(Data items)

---*---

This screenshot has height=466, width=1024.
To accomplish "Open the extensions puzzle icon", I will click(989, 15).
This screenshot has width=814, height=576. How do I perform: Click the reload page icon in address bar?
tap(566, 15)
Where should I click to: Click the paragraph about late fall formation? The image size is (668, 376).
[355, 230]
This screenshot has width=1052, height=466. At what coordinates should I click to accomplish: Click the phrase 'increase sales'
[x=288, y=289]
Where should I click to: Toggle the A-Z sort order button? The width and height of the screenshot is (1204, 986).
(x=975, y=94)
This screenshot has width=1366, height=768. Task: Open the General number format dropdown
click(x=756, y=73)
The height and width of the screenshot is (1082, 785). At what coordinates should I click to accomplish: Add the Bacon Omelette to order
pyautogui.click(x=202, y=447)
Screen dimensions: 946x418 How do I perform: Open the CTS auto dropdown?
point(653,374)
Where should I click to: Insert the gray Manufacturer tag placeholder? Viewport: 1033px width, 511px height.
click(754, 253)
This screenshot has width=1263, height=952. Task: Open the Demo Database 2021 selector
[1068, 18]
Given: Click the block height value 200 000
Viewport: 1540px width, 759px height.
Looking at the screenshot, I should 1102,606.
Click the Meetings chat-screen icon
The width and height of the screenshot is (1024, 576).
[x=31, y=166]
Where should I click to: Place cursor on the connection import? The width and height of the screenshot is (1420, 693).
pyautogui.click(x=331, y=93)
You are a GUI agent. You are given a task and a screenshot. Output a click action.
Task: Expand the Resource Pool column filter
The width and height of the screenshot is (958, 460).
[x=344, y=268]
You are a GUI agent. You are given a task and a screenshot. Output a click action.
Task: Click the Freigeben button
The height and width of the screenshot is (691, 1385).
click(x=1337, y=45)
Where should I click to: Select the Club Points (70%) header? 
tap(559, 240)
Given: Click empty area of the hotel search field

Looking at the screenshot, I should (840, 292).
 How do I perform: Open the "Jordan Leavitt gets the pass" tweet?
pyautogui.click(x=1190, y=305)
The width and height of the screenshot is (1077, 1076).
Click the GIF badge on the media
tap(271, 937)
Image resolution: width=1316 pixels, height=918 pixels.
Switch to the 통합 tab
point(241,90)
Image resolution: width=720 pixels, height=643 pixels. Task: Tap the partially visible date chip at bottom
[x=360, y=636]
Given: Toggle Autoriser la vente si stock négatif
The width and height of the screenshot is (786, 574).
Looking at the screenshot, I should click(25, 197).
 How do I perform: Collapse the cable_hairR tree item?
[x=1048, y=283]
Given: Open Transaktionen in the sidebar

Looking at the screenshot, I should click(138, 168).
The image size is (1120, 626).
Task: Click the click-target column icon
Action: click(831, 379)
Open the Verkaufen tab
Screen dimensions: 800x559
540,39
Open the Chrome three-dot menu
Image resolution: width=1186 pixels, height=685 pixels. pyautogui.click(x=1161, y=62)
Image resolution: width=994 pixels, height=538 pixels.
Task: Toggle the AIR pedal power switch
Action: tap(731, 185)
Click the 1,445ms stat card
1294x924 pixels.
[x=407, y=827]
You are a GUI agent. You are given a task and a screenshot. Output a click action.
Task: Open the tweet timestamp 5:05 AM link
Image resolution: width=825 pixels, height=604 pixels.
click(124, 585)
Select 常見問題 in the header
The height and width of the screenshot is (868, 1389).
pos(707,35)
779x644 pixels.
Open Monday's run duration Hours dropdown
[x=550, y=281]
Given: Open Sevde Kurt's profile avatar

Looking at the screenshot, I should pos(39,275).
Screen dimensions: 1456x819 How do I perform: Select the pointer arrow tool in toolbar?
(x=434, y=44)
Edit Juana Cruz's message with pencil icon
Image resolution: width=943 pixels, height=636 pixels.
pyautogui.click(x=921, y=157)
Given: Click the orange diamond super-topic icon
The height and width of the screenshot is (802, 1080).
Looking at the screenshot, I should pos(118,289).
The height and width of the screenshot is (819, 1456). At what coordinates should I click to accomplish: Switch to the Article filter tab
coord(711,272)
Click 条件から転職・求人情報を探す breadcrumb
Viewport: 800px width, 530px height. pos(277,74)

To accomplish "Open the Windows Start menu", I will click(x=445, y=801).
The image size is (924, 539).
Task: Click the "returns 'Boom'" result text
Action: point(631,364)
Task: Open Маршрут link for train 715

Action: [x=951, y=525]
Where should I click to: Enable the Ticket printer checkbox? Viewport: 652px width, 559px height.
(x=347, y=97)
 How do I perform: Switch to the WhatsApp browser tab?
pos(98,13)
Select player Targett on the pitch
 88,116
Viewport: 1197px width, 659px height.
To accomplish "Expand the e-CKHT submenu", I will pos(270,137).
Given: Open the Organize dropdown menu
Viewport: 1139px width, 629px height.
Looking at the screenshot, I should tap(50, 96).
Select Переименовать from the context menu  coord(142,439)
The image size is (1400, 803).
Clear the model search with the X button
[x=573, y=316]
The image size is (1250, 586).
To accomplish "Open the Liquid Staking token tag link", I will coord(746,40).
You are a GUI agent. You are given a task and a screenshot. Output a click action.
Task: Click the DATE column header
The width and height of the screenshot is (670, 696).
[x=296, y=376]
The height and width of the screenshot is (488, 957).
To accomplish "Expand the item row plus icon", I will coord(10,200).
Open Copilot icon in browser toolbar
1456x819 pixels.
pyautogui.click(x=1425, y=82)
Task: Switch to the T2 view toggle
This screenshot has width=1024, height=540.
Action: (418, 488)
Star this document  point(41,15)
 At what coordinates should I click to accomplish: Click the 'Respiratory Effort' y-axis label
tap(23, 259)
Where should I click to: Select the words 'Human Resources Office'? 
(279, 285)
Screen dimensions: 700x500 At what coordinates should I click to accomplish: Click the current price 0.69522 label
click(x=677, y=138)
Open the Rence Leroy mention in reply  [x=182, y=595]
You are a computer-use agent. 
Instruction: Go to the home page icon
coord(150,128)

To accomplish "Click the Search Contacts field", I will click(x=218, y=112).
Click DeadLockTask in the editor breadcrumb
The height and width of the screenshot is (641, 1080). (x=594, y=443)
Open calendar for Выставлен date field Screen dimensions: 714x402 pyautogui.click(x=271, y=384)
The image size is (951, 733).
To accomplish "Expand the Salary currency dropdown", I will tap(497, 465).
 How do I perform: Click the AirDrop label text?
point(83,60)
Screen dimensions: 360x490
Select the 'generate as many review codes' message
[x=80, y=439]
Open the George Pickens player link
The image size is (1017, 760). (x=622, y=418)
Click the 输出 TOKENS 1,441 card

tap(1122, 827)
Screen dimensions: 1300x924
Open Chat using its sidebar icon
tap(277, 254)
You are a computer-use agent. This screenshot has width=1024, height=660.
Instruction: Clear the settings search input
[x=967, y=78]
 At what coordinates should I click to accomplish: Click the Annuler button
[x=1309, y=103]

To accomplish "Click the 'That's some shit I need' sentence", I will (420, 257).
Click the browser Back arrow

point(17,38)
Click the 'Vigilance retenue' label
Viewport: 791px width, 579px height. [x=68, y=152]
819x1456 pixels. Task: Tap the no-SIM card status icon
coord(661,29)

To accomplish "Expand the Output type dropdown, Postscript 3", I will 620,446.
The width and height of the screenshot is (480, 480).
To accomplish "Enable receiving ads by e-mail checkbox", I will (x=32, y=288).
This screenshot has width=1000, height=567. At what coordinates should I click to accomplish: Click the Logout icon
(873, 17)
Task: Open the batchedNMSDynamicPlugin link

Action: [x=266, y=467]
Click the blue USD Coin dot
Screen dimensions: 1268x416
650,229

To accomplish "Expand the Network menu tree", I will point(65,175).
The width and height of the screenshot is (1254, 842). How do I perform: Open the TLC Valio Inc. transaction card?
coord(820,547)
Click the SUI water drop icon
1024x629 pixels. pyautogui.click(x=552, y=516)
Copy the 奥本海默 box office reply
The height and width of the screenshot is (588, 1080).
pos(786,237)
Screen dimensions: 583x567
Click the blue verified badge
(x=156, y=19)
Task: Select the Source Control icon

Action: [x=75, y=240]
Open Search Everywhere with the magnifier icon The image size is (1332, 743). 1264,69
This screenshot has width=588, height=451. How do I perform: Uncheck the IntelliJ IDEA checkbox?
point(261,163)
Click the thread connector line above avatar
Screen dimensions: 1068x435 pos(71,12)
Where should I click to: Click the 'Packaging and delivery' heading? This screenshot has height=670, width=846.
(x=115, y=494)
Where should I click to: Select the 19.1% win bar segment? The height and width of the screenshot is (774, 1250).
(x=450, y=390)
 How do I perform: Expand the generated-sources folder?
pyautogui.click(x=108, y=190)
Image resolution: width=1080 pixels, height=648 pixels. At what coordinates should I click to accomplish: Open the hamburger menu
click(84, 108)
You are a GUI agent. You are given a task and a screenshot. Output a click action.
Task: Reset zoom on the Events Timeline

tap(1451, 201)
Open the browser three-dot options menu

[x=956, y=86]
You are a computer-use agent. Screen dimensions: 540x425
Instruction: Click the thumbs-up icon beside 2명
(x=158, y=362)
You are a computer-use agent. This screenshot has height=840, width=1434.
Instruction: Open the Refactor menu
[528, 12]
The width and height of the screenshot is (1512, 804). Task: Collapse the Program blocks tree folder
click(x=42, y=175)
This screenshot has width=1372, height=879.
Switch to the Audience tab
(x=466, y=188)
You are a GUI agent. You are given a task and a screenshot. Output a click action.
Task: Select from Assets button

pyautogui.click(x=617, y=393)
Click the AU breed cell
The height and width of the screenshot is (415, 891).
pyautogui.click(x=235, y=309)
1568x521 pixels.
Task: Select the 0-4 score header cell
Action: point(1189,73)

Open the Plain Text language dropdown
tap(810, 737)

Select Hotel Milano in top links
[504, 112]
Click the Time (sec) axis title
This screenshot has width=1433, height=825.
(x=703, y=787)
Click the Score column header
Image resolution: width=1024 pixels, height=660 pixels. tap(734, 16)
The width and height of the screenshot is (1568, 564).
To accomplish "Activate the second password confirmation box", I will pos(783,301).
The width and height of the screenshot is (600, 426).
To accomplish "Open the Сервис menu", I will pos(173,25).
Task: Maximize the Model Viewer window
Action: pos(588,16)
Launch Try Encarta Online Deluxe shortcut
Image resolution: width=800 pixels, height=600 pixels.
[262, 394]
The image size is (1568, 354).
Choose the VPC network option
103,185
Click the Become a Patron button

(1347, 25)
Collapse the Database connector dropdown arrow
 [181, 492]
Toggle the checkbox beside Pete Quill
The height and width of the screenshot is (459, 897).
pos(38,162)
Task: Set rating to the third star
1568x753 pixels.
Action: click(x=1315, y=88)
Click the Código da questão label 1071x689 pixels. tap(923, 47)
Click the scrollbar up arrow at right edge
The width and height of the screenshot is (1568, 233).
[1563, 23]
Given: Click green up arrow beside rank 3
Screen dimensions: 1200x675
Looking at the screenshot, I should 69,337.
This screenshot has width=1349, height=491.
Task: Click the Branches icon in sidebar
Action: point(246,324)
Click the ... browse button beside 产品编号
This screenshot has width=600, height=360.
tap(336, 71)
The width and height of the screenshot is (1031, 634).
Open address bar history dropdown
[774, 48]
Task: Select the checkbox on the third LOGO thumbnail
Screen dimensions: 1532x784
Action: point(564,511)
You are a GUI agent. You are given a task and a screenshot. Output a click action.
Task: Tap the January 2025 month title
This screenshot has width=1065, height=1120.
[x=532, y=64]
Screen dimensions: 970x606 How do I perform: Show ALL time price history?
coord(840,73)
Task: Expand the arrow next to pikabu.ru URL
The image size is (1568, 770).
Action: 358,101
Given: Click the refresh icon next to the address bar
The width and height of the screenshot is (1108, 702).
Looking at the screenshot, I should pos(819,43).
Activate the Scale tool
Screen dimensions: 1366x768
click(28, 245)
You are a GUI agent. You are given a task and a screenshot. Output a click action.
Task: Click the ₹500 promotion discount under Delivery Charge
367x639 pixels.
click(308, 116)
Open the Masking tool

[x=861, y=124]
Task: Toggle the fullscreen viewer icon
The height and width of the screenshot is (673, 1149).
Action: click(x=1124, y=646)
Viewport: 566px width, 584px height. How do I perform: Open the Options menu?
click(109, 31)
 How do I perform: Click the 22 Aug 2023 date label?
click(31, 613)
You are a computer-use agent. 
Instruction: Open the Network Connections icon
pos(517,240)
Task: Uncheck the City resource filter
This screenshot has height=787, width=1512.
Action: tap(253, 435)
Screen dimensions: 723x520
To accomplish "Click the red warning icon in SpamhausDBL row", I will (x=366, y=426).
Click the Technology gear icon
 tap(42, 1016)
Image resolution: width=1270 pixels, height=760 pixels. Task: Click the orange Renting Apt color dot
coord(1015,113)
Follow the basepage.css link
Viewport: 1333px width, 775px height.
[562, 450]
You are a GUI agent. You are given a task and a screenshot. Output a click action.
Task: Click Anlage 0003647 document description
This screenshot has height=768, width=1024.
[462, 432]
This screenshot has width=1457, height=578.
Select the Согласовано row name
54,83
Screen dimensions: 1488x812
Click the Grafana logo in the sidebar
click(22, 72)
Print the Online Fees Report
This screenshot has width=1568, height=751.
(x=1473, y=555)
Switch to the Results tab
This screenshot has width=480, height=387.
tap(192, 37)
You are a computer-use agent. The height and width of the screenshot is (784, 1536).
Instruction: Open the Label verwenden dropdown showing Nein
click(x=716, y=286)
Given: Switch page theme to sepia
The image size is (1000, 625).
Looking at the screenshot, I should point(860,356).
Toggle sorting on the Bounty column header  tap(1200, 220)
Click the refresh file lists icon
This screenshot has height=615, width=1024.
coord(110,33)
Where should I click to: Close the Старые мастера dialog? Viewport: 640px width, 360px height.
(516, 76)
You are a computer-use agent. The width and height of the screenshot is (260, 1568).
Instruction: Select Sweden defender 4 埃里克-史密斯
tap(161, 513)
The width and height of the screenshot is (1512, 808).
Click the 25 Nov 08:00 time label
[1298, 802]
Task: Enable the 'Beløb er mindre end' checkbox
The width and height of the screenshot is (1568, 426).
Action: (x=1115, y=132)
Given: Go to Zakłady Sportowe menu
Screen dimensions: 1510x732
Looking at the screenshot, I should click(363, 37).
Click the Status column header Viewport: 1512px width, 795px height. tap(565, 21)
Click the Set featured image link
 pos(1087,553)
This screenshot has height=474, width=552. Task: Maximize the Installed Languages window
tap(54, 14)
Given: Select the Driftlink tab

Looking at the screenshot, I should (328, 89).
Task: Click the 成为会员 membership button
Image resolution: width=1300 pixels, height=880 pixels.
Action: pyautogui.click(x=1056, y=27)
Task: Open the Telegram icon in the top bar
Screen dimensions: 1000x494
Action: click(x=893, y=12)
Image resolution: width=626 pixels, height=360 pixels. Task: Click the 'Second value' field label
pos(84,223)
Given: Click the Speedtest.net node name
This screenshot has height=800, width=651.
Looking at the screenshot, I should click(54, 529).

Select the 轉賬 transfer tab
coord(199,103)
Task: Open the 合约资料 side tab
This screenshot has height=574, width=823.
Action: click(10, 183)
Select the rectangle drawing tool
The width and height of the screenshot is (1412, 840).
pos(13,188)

---*---

In the data above, recast everything from the line containing "will click(x=218, y=112)." down to the line containing "will (x=32, y=288)." as a Markdown table with the columns Row and Line, numbering each row and omitting blank lines.

EXERCISE ANSWER:
| Row | Line |
|---|---|
| 1 | To accomplish "Click the Search Contacts field", I will click(x=218, y=112). |
| 2 | Click DeadLockTask in the editor breadcrumb |
| 3 | The height and width of the screenshot is (641, 1080). (x=594, y=443) |
| 4 | Open calendar for Выставлен date field Screen dimensions: 714x402 pyautogui.click(x=271, y=384) |
| 5 | The image size is (951, 733). |
| 6 | To accomplish "Expand the Salary currency dropdown", I will tap(497, 465). |
| 7 |  How do I perform: Click the AirDrop label text? |
| 8 | point(83,60) |
| 9 | Screen dimensions: 360x490 |
| 10 | Select the 'generate as many review codes' message |
| 11 | [x=80, y=439] |
| 12 | Open the George Pickens player link |
| 13 | The image size is (1017, 760). (x=622, y=418) |
| 14 | Click the 输出 TOKENS 1,441 card |
| 15 | tap(1122, 827) |
| 16 | Screen dimensions: 1300x924 |
| 17 | Open Chat using its sidebar icon |
| 18 | tap(277, 254) |
| 19 | You are a computer-use agent. This screenshot has width=1024, height=660. |
| 20 | Instruction: Clear the settings search input |
| 21 | [x=967, y=78] |
| 22 |  At what coordinates should I click to accomplish: Click the Annuler button |
| 23 | [x=1309, y=103] |
| 24 | To accomplish "Click the 'That's some shit I need' sentence", I will (420, 257). |
| 25 | Click the browser Back arrow |
| 26 | point(17,38) |
| 27 | Click the 'Vigilance retenue' label |
| 28 | Viewport: 791px width, 579px height. [x=68, y=152] |
| 29 | 819x1456 pixels. Task: Tap the no-SIM card status icon |
| 30 | coord(661,29) |
| 31 | To accomplish "Expand the Output type dropdown, Postscript 3", I will 620,446. |
| 32 | The width and height of the screenshot is (480, 480). |
| 33 | To accomplish "Enable receiving ads by e-mail checkbox", I will (x=32, y=288). |